Whitehead also recounts her own adventures as an intrepid history detective who travelled to St Helena, Madras in India, Paris and Saint-Omer in France, as well as Scotland, Sussex and ‘bleak Dartmoor’. In St Helena, Whitehead found Napoleon’s grave empty and much of Betsy’s childhood home greatly changed or stiffly memorialised. Nonetheless, by tracing the towns and streets once inhabited by the Balcombes, the author provides us with a potent sense of the residue of the nineteenth-century British world and how it continues to exert a presence even now.

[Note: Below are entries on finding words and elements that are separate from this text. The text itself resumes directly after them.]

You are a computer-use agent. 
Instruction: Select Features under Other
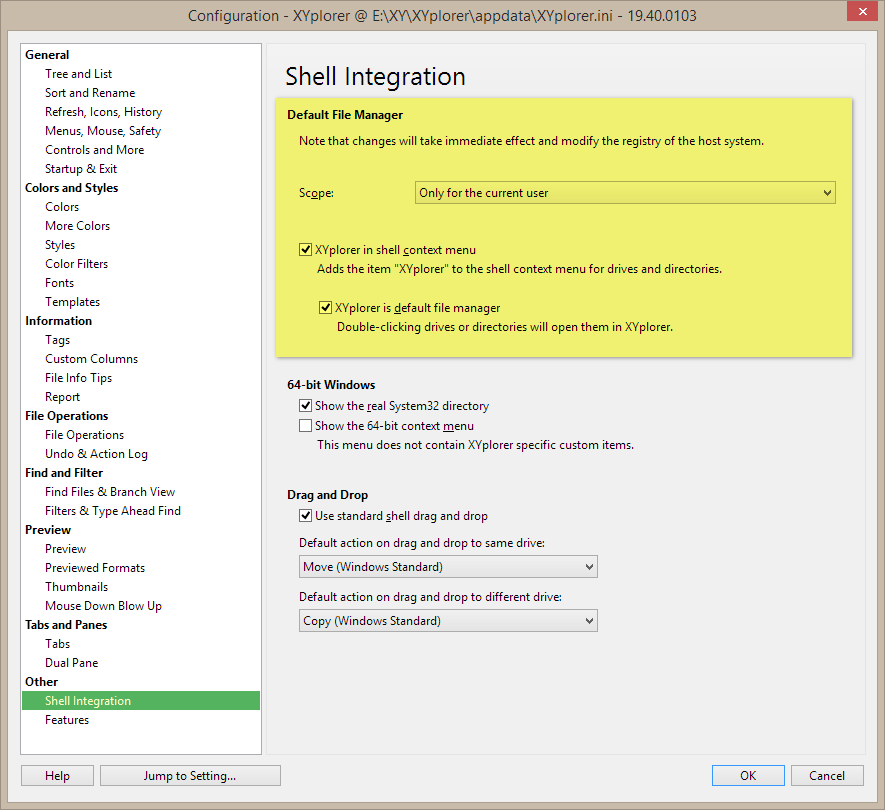pyautogui.click(x=67, y=720)
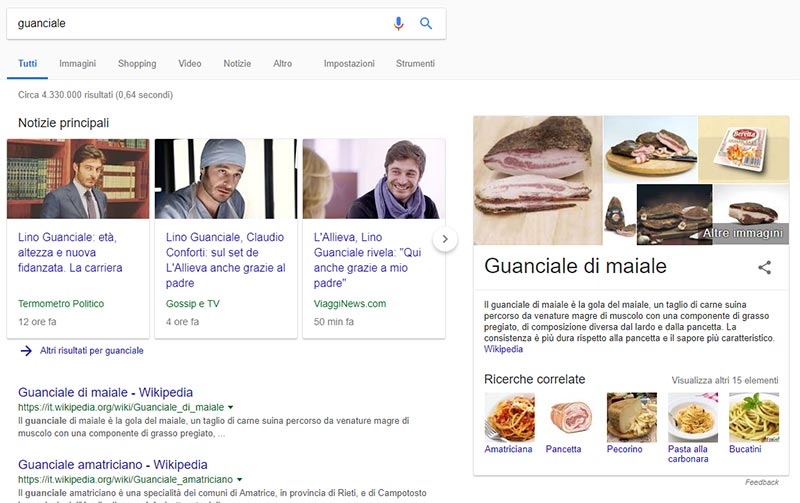800x503 pixels.
Task: Open the Altro search filter menu
Action: click(283, 64)
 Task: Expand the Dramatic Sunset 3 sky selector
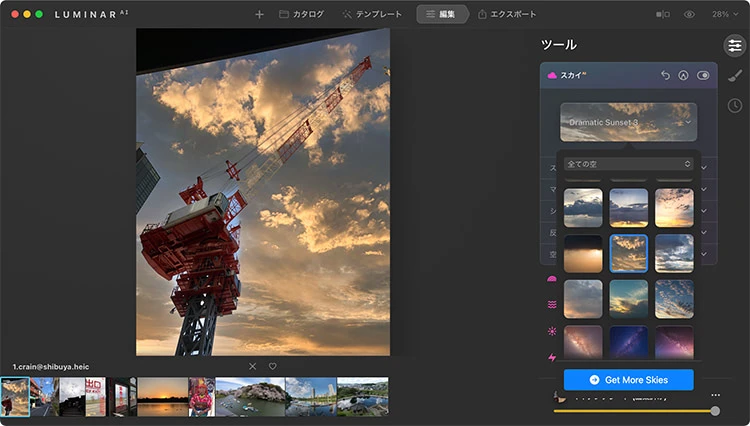(628, 122)
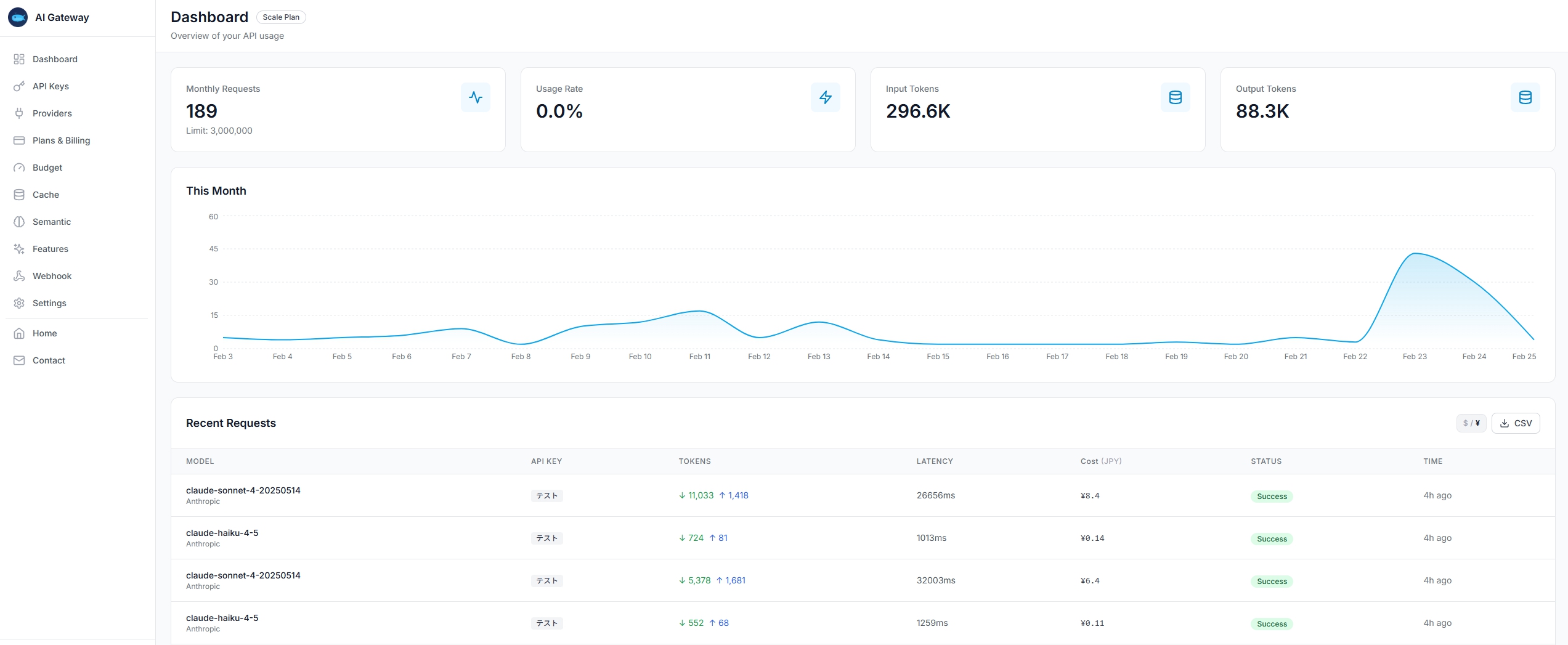The image size is (1568, 645).
Task: Open Budget via gauge icon
Action: pyautogui.click(x=19, y=168)
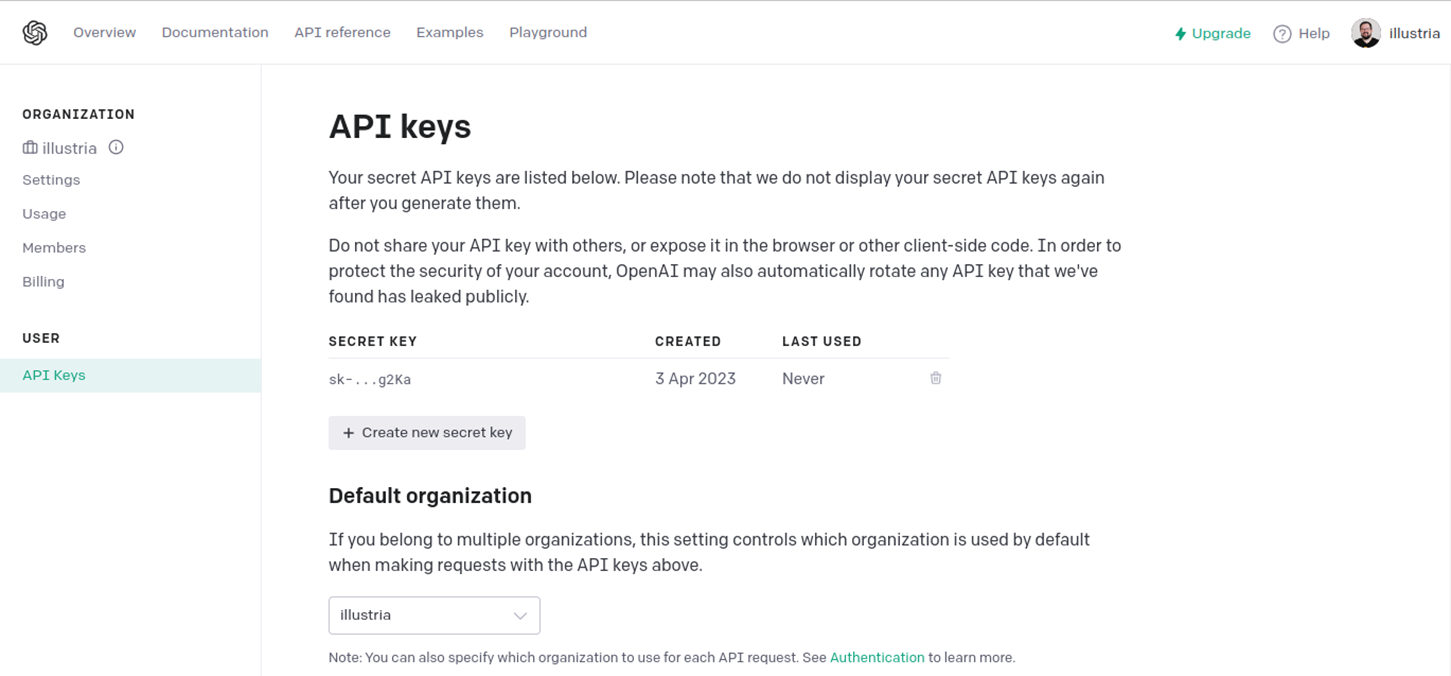Open the Documentation page from navigation

coord(215,32)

The English publication of Whitehead’s book bears a title that points to one of the methodological challenges associated with retrieving women from the archive. The Emperor’s Shadow reminds us that historical sources are such that a woman’s story is often garnered from the well-documented men in her life. It is, therefore, easy for women to be overshadowed by their better-known male counterparts. Even when a woman has left letters and diaries – or a memoir as Betsy did – these are likely to have been so carefully fashioned that they conceal as much as they reveal. Those determined to adhere strictly to historical method can find their ability to develop character and progress the plot hampered by such limitations, and all too often they must resort to caveats and qualifications that then obscure the central characters and clog up the narrative pace.

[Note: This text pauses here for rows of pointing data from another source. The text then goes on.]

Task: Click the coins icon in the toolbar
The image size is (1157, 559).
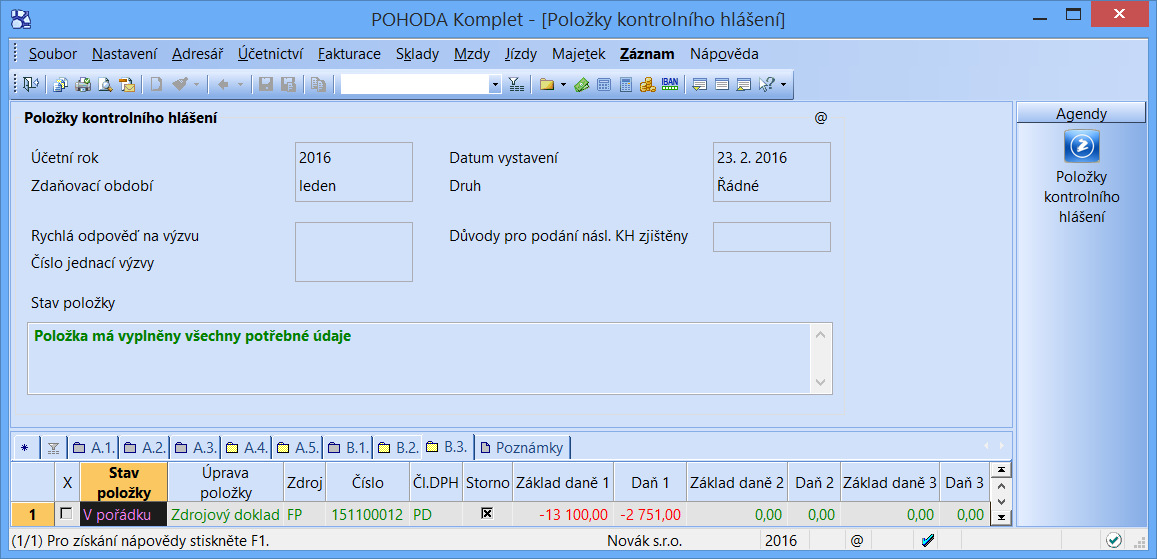Action: point(647,85)
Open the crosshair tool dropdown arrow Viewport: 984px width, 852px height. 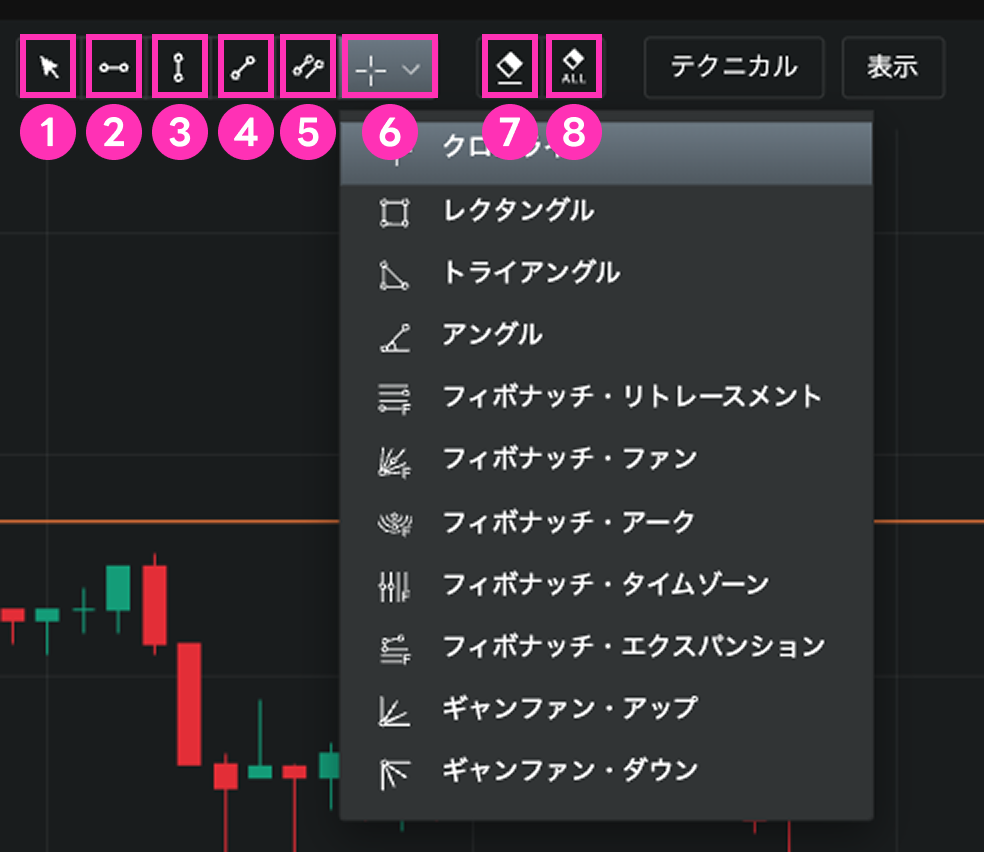point(411,69)
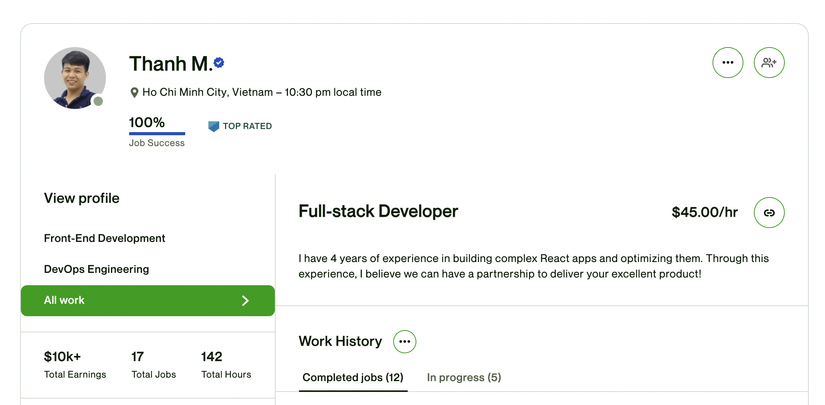Screen dimensions: 825x405
Task: Select the Front-End Development profile
Action: 105,238

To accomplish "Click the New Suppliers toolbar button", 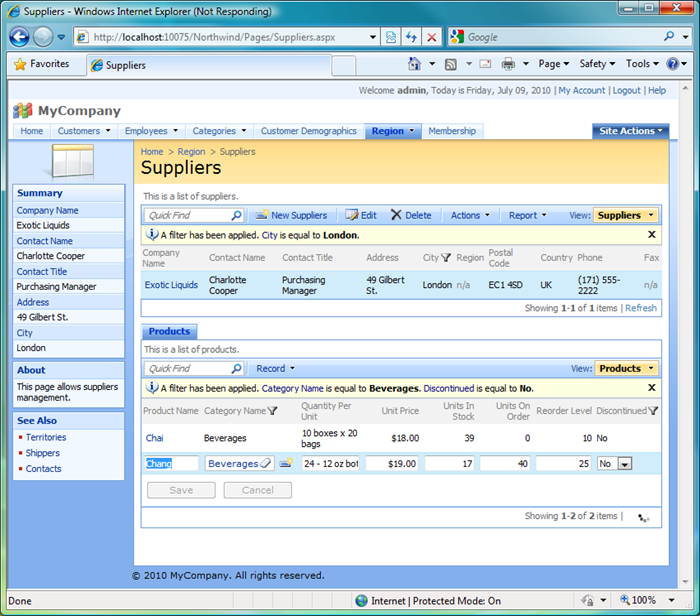I will [x=291, y=215].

In his comparison of Whitehead’s careful historical study and Thomas Keneally’s recent novel on the same topic, Philip Dwyer makes a similar point – observing how Keneally’s fictional rendering allows for the unfurling of Betsy’s personality in a way that Whitehead, the careful historian, could not.Footnote1 Clearly, Betsy had a scintillating personality and was adept at charming and disarming those she met, but while we hear much about this in Whitehead’s book, we rarely encounter the flesh and blood Betsy ourselves. The ‘Interesting Mrs Abell’ remains at one remove in a way that is indicative, I think, of how historical method can rob female historical figures of their depth and dimension. This is no fault of Anne Whitehead who has done an admirable job in retrieving and collating these extensive sources into a story, but it does suggest that there is scope for greater creativity when it comes to female biography.

Notes

1 Philip Dwyer, ‘Napoleon on St Helena Review: Anne Whitehead’s History and Tom Keneally’s Novel,’ Sydney Morning Herald, 9 November 2015.